→ Try it
Would you retype each of the records exactly as shown?

→ Material to process
###
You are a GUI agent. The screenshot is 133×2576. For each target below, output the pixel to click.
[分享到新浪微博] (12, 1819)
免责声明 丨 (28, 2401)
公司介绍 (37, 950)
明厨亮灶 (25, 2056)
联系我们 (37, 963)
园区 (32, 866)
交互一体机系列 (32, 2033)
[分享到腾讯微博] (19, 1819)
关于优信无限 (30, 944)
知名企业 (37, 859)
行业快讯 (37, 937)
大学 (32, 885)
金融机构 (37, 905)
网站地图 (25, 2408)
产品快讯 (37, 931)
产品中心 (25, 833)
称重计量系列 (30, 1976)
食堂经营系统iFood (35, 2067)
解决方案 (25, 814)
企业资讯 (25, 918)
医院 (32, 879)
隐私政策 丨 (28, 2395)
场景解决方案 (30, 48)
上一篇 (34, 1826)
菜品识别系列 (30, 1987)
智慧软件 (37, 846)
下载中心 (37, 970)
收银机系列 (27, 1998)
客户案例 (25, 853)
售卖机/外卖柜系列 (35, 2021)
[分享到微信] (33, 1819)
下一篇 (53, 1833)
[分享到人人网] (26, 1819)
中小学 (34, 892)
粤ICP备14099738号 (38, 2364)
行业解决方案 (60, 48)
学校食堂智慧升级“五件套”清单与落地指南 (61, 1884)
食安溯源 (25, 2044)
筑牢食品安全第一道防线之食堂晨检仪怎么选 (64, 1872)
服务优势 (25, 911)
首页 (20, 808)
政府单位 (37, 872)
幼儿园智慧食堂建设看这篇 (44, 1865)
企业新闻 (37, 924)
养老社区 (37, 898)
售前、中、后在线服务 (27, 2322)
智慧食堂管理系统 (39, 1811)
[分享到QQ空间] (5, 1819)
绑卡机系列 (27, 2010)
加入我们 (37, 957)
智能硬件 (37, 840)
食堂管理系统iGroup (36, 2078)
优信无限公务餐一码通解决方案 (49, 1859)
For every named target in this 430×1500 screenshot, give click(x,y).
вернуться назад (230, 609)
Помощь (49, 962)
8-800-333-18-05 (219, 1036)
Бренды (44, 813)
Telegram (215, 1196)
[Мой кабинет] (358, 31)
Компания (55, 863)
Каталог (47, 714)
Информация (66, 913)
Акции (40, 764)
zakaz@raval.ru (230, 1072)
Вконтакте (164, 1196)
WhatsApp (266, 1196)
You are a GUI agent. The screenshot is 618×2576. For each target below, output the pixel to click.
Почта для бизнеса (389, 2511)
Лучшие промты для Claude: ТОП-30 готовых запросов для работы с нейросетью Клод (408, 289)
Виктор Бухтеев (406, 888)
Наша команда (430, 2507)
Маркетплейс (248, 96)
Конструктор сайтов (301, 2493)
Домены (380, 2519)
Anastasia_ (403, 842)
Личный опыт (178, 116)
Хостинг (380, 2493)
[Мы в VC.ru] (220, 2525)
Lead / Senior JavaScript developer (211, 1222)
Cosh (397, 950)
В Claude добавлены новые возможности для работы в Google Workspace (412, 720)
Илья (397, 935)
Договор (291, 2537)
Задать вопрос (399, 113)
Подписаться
###
→ Written solution
You are a GUI agent. The screenshot is 133×2576. For each target below, output the pixel to click.
[分享到新浪微博] (12, 1819)
免责声明 丨 (28, 2401)
公司介绍 (37, 950)
明厨亮灶 (25, 2056)
联系我们 (37, 963)
园区 (32, 866)
交互一体机系列 (32, 2033)
[分享到腾讯微博] (19, 1819)
关于优信无限 (30, 944)
知名企业 (37, 859)
行业快讯 (37, 937)
大学 (32, 885)
金融机构 (37, 905)
网站地图 (25, 2408)
产品快讯 (37, 931)
产品中心 (25, 833)
称重计量系列 (30, 1976)
食堂经营系统iFood (35, 2067)
解决方案 (25, 814)
企业资讯 (25, 918)
医院 (32, 879)
隐私政策 丨 (28, 2395)
场景解决方案 (30, 48)
上一篇 (34, 1826)
菜品识别系列 (30, 1987)
智慧软件 (37, 846)
下载中心 (37, 970)
收银机系列 (27, 1998)
客户案例 (25, 853)
售卖机/外卖柜系列 (35, 2021)
[分享到微信] (33, 1819)
下一篇 (53, 1833)
[分享到人人网] (26, 1819)
中小学 (34, 892)
粤ICP备14099738号 (38, 2364)
行业解决方案 (60, 48)
学校食堂智慧升级“五件套”清单与落地指南 (61, 1884)
食安溯源 (25, 2044)
筑牢食品安全第一道防线之食堂晨检仪怎么选 (64, 1872)
服务优势 (25, 911)
首页 (20, 808)
政府单位 (37, 872)
幼儿园智慧食堂建设看这篇 (44, 1865)
企业新闻 (37, 924)
养老社区 (37, 898)
售前、中、后在线服务 (27, 2322)
智慧食堂管理系统 (39, 1811)
[分享到QQ空间] (5, 1819)
绑卡机系列 (27, 2010)
加入我们 (37, 957)
智能硬件 (37, 840)
食堂管理系统iGroup (36, 2078)
优信无限公务餐一码通解决方案 (49, 1859)
For every named target in this 430×1500 screenshot, give click(x,y).
вернуться назад (230, 609)
Помощь (49, 962)
8-800-333-18-05 (219, 1036)
Бренды (44, 813)
Telegram (215, 1196)
[Мой кабинет] (358, 31)
Компания (55, 863)
Каталог (47, 714)
Информация (66, 913)
Акции (40, 764)
zakaz@raval.ru (230, 1072)
Вконтакте (164, 1196)
WhatsApp (266, 1196)
You are a GUI agent. The screenshot is 618×2576. For each target below, output the pixel to click.
Почта для бизнеса (389, 2511)
Лучшие промты для Claude: ТОП-30 готовых запросов для работы с нейросетью Клод (408, 289)
Виктор Бухтеев (406, 888)
Наша команда (430, 2507)
Маркетплейс (248, 96)
Конструктор сайтов (301, 2493)
Домены (380, 2519)
Anastasia_ (403, 842)
Личный опыт (178, 116)
Хостинг (380, 2493)
[Мы в VC.ru] (220, 2525)
Lead / Senior JavaScript developer (211, 1222)
Cosh (397, 950)
В Claude добавлены новые возможности для работы в Google Workspace (412, 720)
Илья (397, 935)
Договор (291, 2537)
Задать вопрос (399, 113)
Подписаться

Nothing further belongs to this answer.